Even if one liked to remain, they can always do so after some time when leave has been effected and people’s minds have changed and expressed anew. But this parliament, is not representative of the people. They arrogate unto themselves that they know better, and they preach that it is their way, which will better protect the interests of the people – to the point of ignoring the people’s decision. Taxes, jurisdiction, blood, sweat, and tears without representation. Lol


Continuing the Brexit uncertainty achieve’s lots of things for the U.K.. amongst these things for example, domestically, it allows the U.K. to make adjustments to its economy that are accepted by the population. It controls growth, and is destroying old industries, whilst moving employment into new industries. It helps keeps the pound low, discourages imports, and encourage exports. It provides a method of controlling inflation, that does not require interest rate rises. It keeps lending to business for investment low. Just domestically, the list of benefits is long.

The pantomime seen in Parliament is just that. The deadlock, the uncertainty, these are seen by the establishment as good for the U.K. So it’s probably quite acceptable to keep the uncertainty going as long as possible.


Theresa May never had any intention of delivering Brexit.
I have to say she has done a good job of fooling most people, who think she is incompetent, she isn’t she is doing exactly what she intended to do from day one.

You can call me Al

No disrespect, but for me, she is doing exactly what her husband intended to do from day one.

Did you know that she (PM May) worked at …. the Bank of England ?.

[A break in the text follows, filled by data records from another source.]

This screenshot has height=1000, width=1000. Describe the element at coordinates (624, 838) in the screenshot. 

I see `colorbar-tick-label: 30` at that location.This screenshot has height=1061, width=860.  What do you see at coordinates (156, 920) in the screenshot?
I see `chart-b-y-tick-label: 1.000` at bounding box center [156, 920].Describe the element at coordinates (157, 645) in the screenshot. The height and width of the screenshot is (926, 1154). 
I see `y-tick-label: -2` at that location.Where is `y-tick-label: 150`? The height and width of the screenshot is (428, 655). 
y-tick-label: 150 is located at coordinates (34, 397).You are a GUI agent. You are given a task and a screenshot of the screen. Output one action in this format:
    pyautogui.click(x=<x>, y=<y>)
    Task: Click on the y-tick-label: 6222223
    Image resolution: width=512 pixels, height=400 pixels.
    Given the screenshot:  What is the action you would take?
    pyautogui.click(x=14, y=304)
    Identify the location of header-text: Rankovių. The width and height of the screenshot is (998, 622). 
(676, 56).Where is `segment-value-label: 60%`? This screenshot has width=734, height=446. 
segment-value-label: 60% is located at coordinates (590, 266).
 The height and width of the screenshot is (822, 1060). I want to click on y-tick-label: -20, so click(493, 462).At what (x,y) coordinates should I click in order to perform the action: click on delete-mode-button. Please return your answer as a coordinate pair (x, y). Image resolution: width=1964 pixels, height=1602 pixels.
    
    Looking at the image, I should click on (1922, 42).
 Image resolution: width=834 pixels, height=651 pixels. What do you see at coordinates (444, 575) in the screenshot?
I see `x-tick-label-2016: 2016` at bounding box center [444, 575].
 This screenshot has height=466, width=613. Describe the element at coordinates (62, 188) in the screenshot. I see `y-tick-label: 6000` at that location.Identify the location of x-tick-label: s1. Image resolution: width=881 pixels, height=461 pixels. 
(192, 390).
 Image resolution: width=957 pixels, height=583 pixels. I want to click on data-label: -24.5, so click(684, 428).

No disrespect returned, but she wears the strapon at home.

You can call me Al

Yep, like minded individuals.


Begone already! That’s all we Europeans want. It was a mistake to admit Britain to the EU in the first place… the French (e.g. Giscard d’Estaing) always knew it. Well, England for that matter… Scotland and Northern Ireland are, of course, welcome. Sure, England introduced some good legislation in the beginning, but later converted the EU to nothing more than a market – thwarting all serious attempts of more political and strategic independence. England leaving is now overdue. It is good to put a timetable on that… otherwise, it might never happen.